## Text segment:
━━━━━━━━
Investigations conducted by the Department of Water and Sanitation (DWS) have indicated that the fish deaths that occurred at the Hartbeespoort dam on Tuesday, 11 April 2023, were due to extremely low oxygen levels in the dam.
The incident of fish deaths was uncovered at the Ifafi Aquatic Club and the Schoemansville Oewer, near Ifafi, at the Hartbeespoort dam.
Samples were taken at four different sites of the dam including at the dam edge near the overgrown hyacinth, at 60 metres away from the edges of the dam, at the Ifafi Aquatic Club jetty as well as where the fish deaths occurred near the Ifafi Aquatic Club, to determine the cause.
The results revealed that excessive algal growth caused by high nutrient (phosphorus and nitrogen contents) levels in the water led to oxygen depletion and fish mortality. This occurrence of low concentration of oxygen in water is typical in sewage-contaminated systems with high organic matter and could not be attributed to high water temperatures given the average temperature of 22 º C at the time of sampling.
━━━━━━━━
## Data excerpt:

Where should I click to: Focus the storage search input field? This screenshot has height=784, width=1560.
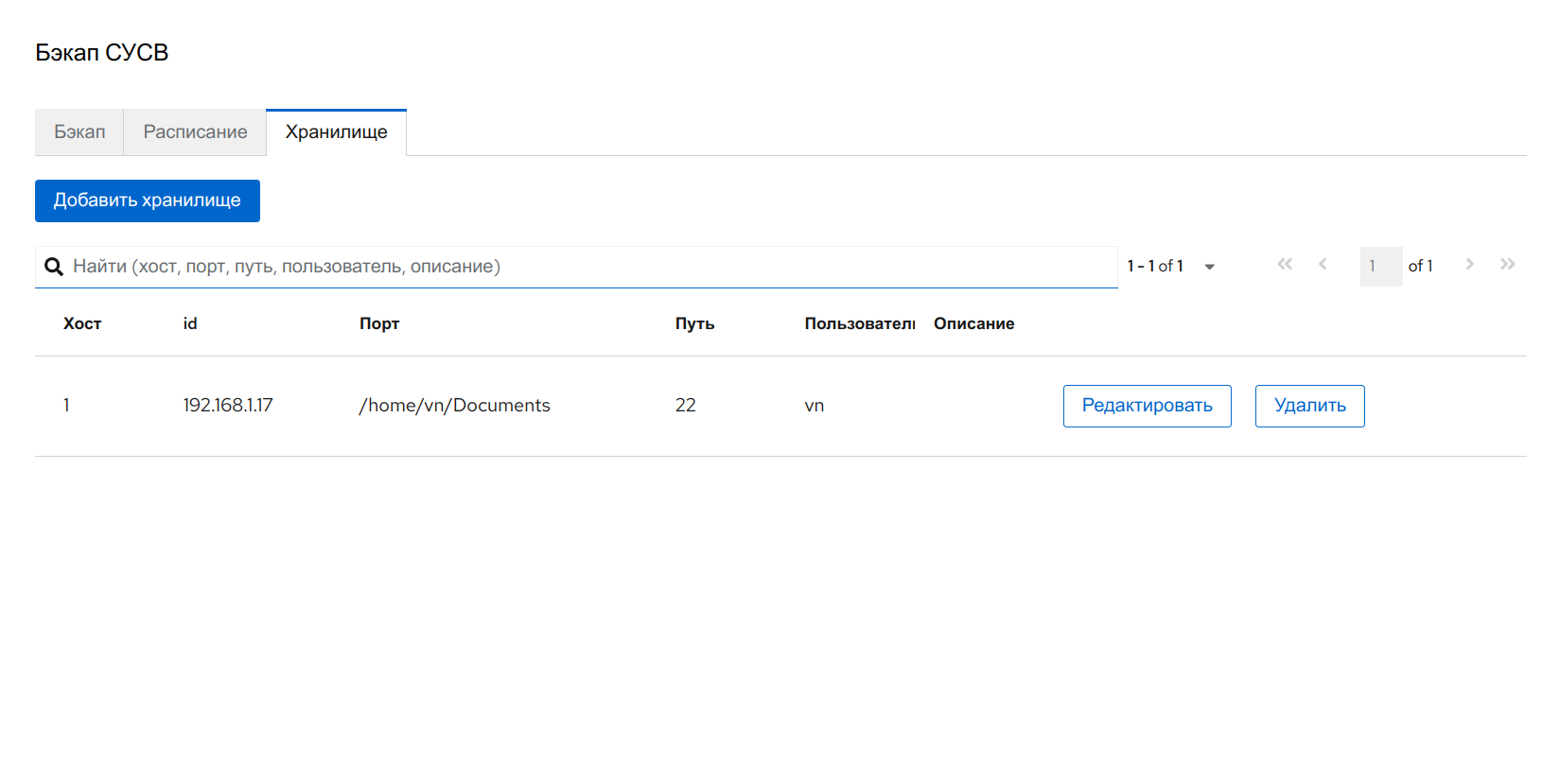click(587, 267)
━━━━━━━━
## Parts of the exercise:
(1) Answer these questions about the text on the Hartbeespoort dam fish deaths:
(a) On what date did the fish deaths occur?
(b) At how many different sites of the dam were samples taken?
(c) What was the average temperature at the time of sampling?
(2) Write the next part of the text on the Hartbeespoort dam fish deaths, picking up after its last sentence.

## Responses to the exercise:
(1)
(a) Tuesday, 11 April 2023
(b) Four
(c) 22 ºC

(2)
To address the Hyacinth and algal growth at the dam, the DWS has recently appointed Magalies Water for a period of three years, to develop and implement a programme that will deal with the invasive plant and the algae that infesting the dam.
The entity is expected to develop a resource management and remediation plan to address the poor water quality and minimise and control the plant and algal growth in the dam and the upstream catchment which lead to its pollution and compromise water quality and use of the dam.
Part of the scope for Magalies Water is to develop a short-term intervention plan to remove the hyacinth, review the algal management strategy and develop a catchment management plan to address the receiving of water into the dam from the upper catchment.
The plan will also involve the repurposing and readapting of the Metsi a Me programme to focus on the upper catchment which is contributing to the eutrophication of the dam.
The programme is expected to start by mid-May and will incorporate the Biological Control Programme managed by the Department of Forestry, Fisheries and Environment (DFFE).